Start of RECORDS FOR THE EXERCISE

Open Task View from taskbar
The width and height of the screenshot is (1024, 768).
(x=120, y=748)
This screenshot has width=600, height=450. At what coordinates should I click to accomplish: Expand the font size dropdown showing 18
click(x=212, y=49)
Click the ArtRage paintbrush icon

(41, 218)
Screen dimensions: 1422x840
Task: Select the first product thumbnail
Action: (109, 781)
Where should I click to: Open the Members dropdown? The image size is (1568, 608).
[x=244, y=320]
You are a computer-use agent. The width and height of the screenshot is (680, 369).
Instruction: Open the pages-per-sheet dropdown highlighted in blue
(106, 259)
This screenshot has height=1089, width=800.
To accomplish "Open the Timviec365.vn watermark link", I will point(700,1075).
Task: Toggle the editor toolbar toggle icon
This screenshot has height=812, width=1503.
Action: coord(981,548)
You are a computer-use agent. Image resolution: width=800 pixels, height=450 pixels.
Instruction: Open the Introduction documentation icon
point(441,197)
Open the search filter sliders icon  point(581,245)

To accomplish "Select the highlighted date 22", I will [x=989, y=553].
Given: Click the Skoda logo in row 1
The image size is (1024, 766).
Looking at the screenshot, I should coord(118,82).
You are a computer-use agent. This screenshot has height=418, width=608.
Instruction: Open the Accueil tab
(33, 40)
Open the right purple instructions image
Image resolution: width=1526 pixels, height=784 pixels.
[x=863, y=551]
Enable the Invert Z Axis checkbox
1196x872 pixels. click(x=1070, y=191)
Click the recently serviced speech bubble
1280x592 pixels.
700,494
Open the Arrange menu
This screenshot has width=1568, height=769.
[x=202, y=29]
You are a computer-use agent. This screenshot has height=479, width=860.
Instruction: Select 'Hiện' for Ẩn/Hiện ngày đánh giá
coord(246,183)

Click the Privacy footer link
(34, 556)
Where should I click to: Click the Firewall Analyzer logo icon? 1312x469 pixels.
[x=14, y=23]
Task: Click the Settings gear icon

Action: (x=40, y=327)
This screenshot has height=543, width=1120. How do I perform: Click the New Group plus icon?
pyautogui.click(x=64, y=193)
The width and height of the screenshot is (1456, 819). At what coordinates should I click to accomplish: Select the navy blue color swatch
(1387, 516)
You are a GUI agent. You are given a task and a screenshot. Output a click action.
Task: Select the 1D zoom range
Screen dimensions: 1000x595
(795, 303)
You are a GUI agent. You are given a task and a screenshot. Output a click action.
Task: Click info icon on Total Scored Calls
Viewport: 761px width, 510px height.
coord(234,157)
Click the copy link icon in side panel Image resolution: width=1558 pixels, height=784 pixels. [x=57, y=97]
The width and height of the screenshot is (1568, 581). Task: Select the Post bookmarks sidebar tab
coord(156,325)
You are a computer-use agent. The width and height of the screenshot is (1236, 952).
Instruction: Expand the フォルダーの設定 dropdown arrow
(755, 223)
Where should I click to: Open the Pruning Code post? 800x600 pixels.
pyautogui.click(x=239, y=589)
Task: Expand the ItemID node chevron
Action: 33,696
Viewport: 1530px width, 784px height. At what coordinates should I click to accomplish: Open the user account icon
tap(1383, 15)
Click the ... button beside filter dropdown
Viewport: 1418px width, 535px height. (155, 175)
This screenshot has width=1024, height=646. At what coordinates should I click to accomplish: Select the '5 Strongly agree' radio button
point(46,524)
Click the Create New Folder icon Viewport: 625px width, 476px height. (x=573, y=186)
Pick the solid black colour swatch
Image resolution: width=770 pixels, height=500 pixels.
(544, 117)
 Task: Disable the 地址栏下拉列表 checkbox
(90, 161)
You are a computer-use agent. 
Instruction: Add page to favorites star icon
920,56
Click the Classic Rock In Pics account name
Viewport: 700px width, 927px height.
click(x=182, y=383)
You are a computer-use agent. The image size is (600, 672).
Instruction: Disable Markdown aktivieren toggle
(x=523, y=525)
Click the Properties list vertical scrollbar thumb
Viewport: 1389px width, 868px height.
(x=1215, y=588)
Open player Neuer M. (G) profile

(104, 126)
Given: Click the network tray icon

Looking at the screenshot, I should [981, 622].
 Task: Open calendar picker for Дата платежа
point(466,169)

End of RECORDS FOR THE EXERCISE

:: WHAT THE TASK REQUIRES ::
Your job is to set down the whole listing a second time, exactly.

:: RESPONSE AREA ::
Open Task View from taskbar
The width and height of the screenshot is (1024, 768).
(x=120, y=748)
This screenshot has width=600, height=450. At what coordinates should I click to accomplish: Expand the font size dropdown showing 18
click(x=212, y=49)
Click the ArtRage paintbrush icon

(41, 218)
Screen dimensions: 1422x840
Task: Select the first product thumbnail
Action: (109, 781)
Where should I click to: Open the Members dropdown? The image size is (1568, 608).
[x=244, y=320]
You are a computer-use agent. The width and height of the screenshot is (680, 369).
Instruction: Open the pages-per-sheet dropdown highlighted in blue
(106, 259)
This screenshot has height=1089, width=800.
To accomplish "Open the Timviec365.vn watermark link", I will point(700,1075).
Task: Toggle the editor toolbar toggle icon
This screenshot has height=812, width=1503.
Action: coord(981,548)
You are a computer-use agent. Image resolution: width=800 pixels, height=450 pixels.
Instruction: Open the Introduction documentation icon
point(441,197)
Open the search filter sliders icon  point(581,245)

To accomplish "Select the highlighted date 22", I will [x=989, y=553].
Given: Click the Skoda logo in row 1
The image size is (1024, 766).
Looking at the screenshot, I should coord(118,82).
You are a computer-use agent. This screenshot has height=418, width=608.
Instruction: Open the Accueil tab
(33, 40)
Open the right purple instructions image
Image resolution: width=1526 pixels, height=784 pixels.
[x=863, y=551]
Enable the Invert Z Axis checkbox
1196x872 pixels. click(x=1070, y=191)
Click the recently serviced speech bubble
1280x592 pixels.
700,494
Open the Arrange menu
This screenshot has width=1568, height=769.
[x=202, y=29]
You are a computer-use agent. This screenshot has height=479, width=860.
Instruction: Select 'Hiện' for Ẩn/Hiện ngày đánh giá
coord(246,183)

Click the Privacy footer link
(34, 556)
Where should I click to: Click the Firewall Analyzer logo icon? 1312x469 pixels.
[x=14, y=23]
Task: Click the Settings gear icon

Action: (x=40, y=327)
This screenshot has height=543, width=1120. How do I perform: Click the New Group plus icon?
pyautogui.click(x=64, y=193)
The width and height of the screenshot is (1456, 819). At what coordinates should I click to accomplish: Select the navy blue color swatch
(1387, 516)
You are a GUI agent. You are given a task and a screenshot. Output a click action.
Task: Select the 1D zoom range
Screen dimensions: 1000x595
(795, 303)
You are a GUI agent. You are given a task and a screenshot. Output a click action.
Task: Click info icon on Total Scored Calls
Viewport: 761px width, 510px height.
coord(234,157)
Click the copy link icon in side panel Image resolution: width=1558 pixels, height=784 pixels. [x=57, y=97]
The width and height of the screenshot is (1568, 581). Task: Select the Post bookmarks sidebar tab
coord(156,325)
You are a computer-use agent. The width and height of the screenshot is (1236, 952).
Instruction: Expand the フォルダーの設定 dropdown arrow
(755, 223)
Where should I click to: Open the Pruning Code post? 800x600 pixels.
pyautogui.click(x=239, y=589)
Task: Expand the ItemID node chevron
Action: 33,696
Viewport: 1530px width, 784px height. At what coordinates should I click to accomplish: Open the user account icon
tap(1383, 15)
Click the ... button beside filter dropdown
Viewport: 1418px width, 535px height. (155, 175)
This screenshot has width=1024, height=646. At what coordinates should I click to accomplish: Select the '5 Strongly agree' radio button
point(46,524)
Click the Create New Folder icon Viewport: 625px width, 476px height. (x=573, y=186)
Pick the solid black colour swatch
Image resolution: width=770 pixels, height=500 pixels.
(544, 117)
 Task: Disable the 地址栏下拉列表 checkbox
(90, 161)
You are a computer-use agent. 
Instruction: Add page to favorites star icon
920,56
Click the Classic Rock In Pics account name
Viewport: 700px width, 927px height.
click(x=182, y=383)
You are a computer-use agent. The image size is (600, 672).
Instruction: Disable Markdown aktivieren toggle
(x=523, y=525)
Click the Properties list vertical scrollbar thumb
Viewport: 1389px width, 868px height.
(x=1215, y=588)
Open player Neuer M. (G) profile

(104, 126)
Given: Click the network tray icon

Looking at the screenshot, I should [981, 622].
 Task: Open calendar picker for Дата платежа
point(466,169)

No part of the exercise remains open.